### Problem description
Retype every record exactly as it appears.

### Data for the task
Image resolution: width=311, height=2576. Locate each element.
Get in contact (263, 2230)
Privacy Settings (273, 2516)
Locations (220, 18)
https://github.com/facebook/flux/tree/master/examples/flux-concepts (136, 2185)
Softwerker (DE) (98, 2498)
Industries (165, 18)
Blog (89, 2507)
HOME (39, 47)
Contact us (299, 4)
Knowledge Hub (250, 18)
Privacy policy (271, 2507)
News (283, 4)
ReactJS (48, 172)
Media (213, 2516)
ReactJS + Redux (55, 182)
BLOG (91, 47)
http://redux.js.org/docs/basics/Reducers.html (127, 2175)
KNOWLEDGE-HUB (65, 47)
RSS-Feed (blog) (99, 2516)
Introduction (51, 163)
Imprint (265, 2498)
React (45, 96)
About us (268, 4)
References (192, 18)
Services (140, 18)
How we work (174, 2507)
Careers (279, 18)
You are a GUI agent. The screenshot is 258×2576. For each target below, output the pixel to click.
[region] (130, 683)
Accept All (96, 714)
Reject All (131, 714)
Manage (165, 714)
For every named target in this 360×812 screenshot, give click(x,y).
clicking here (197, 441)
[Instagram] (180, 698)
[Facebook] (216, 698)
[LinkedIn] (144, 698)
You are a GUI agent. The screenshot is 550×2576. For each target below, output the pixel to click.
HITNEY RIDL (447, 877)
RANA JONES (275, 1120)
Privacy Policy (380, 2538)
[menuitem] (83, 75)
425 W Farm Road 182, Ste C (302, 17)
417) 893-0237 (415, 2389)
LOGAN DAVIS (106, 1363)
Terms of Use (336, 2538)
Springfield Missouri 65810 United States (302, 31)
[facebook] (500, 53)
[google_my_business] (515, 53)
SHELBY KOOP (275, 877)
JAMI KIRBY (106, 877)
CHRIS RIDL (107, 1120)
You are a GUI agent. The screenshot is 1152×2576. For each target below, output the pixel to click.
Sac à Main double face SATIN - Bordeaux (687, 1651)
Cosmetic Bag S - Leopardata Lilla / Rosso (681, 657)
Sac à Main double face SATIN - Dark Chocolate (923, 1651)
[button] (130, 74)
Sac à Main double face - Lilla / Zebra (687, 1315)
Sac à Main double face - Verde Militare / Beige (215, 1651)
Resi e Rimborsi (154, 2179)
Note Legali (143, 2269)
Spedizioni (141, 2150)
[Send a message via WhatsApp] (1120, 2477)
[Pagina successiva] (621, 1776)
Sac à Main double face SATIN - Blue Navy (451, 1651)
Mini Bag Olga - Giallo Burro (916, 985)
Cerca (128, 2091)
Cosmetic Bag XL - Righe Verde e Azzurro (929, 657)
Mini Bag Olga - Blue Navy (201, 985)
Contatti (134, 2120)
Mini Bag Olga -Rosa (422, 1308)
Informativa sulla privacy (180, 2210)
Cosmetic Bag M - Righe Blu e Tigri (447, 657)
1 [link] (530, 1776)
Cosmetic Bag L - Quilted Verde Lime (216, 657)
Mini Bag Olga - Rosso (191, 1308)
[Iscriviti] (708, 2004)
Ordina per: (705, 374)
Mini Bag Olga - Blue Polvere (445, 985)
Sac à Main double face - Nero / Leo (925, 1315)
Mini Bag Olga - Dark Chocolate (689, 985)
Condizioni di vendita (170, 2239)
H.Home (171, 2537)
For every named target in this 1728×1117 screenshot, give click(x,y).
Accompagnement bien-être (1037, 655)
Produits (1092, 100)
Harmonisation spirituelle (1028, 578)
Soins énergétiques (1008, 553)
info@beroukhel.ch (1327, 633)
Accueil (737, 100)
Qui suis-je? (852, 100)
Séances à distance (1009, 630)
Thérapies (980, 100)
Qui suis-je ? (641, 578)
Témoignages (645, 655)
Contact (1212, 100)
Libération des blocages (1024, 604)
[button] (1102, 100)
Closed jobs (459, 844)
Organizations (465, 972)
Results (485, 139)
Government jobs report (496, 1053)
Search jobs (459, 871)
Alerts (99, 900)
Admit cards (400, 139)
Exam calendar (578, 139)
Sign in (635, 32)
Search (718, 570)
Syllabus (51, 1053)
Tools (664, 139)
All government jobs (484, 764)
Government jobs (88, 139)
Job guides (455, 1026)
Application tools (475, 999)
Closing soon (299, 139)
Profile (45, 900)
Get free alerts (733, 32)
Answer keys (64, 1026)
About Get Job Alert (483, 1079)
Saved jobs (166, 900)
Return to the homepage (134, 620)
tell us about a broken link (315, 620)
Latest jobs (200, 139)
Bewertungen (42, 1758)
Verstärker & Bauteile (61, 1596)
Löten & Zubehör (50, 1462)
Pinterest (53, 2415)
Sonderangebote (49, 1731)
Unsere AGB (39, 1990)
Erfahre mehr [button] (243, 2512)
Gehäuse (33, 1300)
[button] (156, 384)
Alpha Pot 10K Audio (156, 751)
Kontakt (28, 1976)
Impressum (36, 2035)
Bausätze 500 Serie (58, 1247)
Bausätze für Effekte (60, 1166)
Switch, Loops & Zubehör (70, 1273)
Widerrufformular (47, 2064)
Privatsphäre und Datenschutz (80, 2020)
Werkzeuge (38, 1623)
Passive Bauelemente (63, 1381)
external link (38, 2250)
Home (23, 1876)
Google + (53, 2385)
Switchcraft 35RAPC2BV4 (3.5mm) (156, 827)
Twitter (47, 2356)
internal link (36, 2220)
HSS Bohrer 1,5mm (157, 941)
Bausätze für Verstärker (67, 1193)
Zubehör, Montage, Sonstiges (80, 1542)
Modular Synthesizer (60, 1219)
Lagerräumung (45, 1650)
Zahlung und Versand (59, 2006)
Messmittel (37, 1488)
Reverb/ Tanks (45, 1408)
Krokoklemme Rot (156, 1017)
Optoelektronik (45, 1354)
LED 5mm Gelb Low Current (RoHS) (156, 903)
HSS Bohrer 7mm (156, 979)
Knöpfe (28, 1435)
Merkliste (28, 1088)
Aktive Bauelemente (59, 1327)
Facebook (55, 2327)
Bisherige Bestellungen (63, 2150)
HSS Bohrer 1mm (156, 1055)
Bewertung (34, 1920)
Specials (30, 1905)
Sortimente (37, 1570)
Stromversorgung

### Reply
Image resolution: width=311, height=2576. Locate each element.
Get in contact (263, 2230)
Privacy Settings (273, 2516)
Locations (220, 18)
https://github.com/facebook/flux/tree/master/examples/flux-concepts (136, 2185)
Softwerker (DE) (98, 2498)
Industries (165, 18)
Blog (89, 2507)
HOME (39, 47)
Contact us (299, 4)
Knowledge Hub (250, 18)
Privacy policy (271, 2507)
News (283, 4)
ReactJS (48, 172)
Media (213, 2516)
ReactJS + Redux (55, 182)
BLOG (91, 47)
http://redux.js.org/docs/basics/Reducers.html (127, 2175)
KNOWLEDGE-HUB (65, 47)
RSS-Feed (blog) (99, 2516)
Introduction (51, 163)
Imprint (265, 2498)
React (45, 96)
About us (268, 4)
References (192, 18)
Services (140, 18)
How we work (174, 2507)
Careers (279, 18)
You are a GUI agent. The screenshot is 258×2576. For each target below, output the pixel to click.
[region] (130, 683)
Accept All (96, 714)
Reject All (131, 714)
Manage (165, 714)
For every named target in this 360×812 screenshot, give click(x,y).
clicking here (197, 441)
[Instagram] (180, 698)
[Facebook] (216, 698)
[LinkedIn] (144, 698)
You are a GUI agent. The screenshot is 550×2576. For each target below, output the pixel to click.
HITNEY RIDL (447, 877)
RANA JONES (275, 1120)
Privacy Policy (380, 2538)
[menuitem] (83, 75)
425 W Farm Road 182, Ste C (302, 17)
417) 893-0237 (415, 2389)
LOGAN DAVIS (106, 1363)
Terms of Use (336, 2538)
Springfield Missouri 65810 United States (302, 31)
[facebook] (500, 53)
[google_my_business] (515, 53)
SHELBY KOOP (275, 877)
JAMI KIRBY (106, 877)
CHRIS RIDL (107, 1120)
You are a GUI agent. The screenshot is 1152×2576. For each target below, output the pixel to click.
Sac à Main double face SATIN - Bordeaux (687, 1651)
Cosmetic Bag S - Leopardata Lilla / Rosso (681, 657)
Sac à Main double face SATIN - Dark Chocolate (923, 1651)
[button] (130, 74)
Sac à Main double face - Lilla / Zebra (687, 1315)
Sac à Main double face - Verde Militare / Beige (215, 1651)
Resi e Rimborsi (154, 2179)
Note Legali (143, 2269)
Spedizioni (141, 2150)
[Send a message via WhatsApp] (1120, 2477)
[Pagina successiva] (621, 1776)
Sac à Main double face SATIN - Blue Navy (451, 1651)
Mini Bag Olga - Giallo Burro (916, 985)
Cerca (128, 2091)
Cosmetic Bag XL - Righe Verde e Azzurro (929, 657)
Mini Bag Olga - Blue Navy (201, 985)
Contatti (134, 2120)
Mini Bag Olga -Rosa (422, 1308)
Informativa sulla privacy (180, 2210)
Cosmetic Bag M - Righe Blu e Tigri (447, 657)
1 [link] (530, 1776)
Cosmetic Bag L - Quilted Verde Lime (216, 657)
Mini Bag Olga - Rosso (191, 1308)
[Iscriviti] (708, 2004)
Ordina per: (705, 374)
Mini Bag Olga - Blue Polvere (445, 985)
Sac à Main double face - Nero / Leo (925, 1315)
Mini Bag Olga - Dark Chocolate (689, 985)
Condizioni di vendita (170, 2239)
H.Home (171, 2537)
For every named target in this 1728×1117 screenshot, give click(x,y).
Accompagnement bien-être (1037, 655)
Produits (1092, 100)
Harmonisation spirituelle (1028, 578)
Soins énergétiques (1008, 553)
info@beroukhel.ch (1327, 633)
Accueil (737, 100)
Qui suis-je? (852, 100)
Séances à distance (1009, 630)
Thérapies (980, 100)
Qui suis-je ? (641, 578)
Témoignages (645, 655)
Contact (1212, 100)
Libération des blocages (1024, 604)
[button] (1102, 100)
Closed jobs (459, 844)
Organizations (465, 972)
Results (485, 139)
Government jobs report (496, 1053)
Search jobs (459, 871)
Alerts (99, 900)
Admit cards (400, 139)
Exam calendar (578, 139)
Sign in (635, 32)
Search (718, 570)
Syllabus (51, 1053)
Tools (664, 139)
All government jobs (484, 764)
Government jobs (88, 139)
Job guides (455, 1026)
Application tools (475, 999)
Closing soon (299, 139)
Profile (45, 900)
Get free alerts (733, 32)
Answer keys (64, 1026)
About Get Job Alert (483, 1079)
Saved jobs (166, 900)
Return to the homepage (134, 620)
tell us about a broken link (315, 620)
Latest jobs (200, 139)
Bewertungen (42, 1758)
Verstärker & Bauteile (61, 1596)
Löten & Zubehör (50, 1462)
Pinterest (53, 2415)
Sonderangebote (49, 1731)
Unsere AGB (39, 1990)
Erfahre mehr [button] (243, 2512)
Gehäuse (33, 1300)
[button] (156, 384)
Alpha Pot 10K Audio (156, 751)
Kontakt (28, 1976)
Impressum (36, 2035)
Bausätze 500 Serie (58, 1247)
Bausätze für Effekte (60, 1166)
Switch, Loops & Zubehör (70, 1273)
Widerrufformular (47, 2064)
Privatsphäre und Datenschutz (80, 2020)
Werkzeuge (38, 1623)
Passive Bauelemente (63, 1381)
external link (38, 2250)
Home (23, 1876)
Google + (53, 2385)
Switchcraft 35RAPC2BV4 (3.5mm) (156, 827)
Twitter (47, 2356)
internal link (36, 2220)
HSS Bohrer 1,5mm (157, 941)
Bausätze für Verstärker (67, 1193)
Zubehör, Montage, Sonstiges (80, 1542)
Modular Synthesizer (60, 1219)
Lagerräumung (45, 1650)
Zahlung und Versand (59, 2006)
Messmittel (37, 1488)
Reverb/ Tanks (45, 1408)
Krokoklemme Rot (156, 1017)
Optoelektronik (45, 1354)
LED 5mm Gelb Low Current (RoHS) (156, 903)
HSS Bohrer 7mm (156, 979)
Knöpfe (28, 1435)
Merkliste (28, 1088)
Aktive Bauelemente (59, 1327)
Facebook (55, 2327)
Bisherige Bestellungen (63, 2150)
HSS Bohrer 1mm (156, 1055)
Bewertung (34, 1920)
Specials (30, 1905)
Sortimente (37, 1570)
Stromversorgung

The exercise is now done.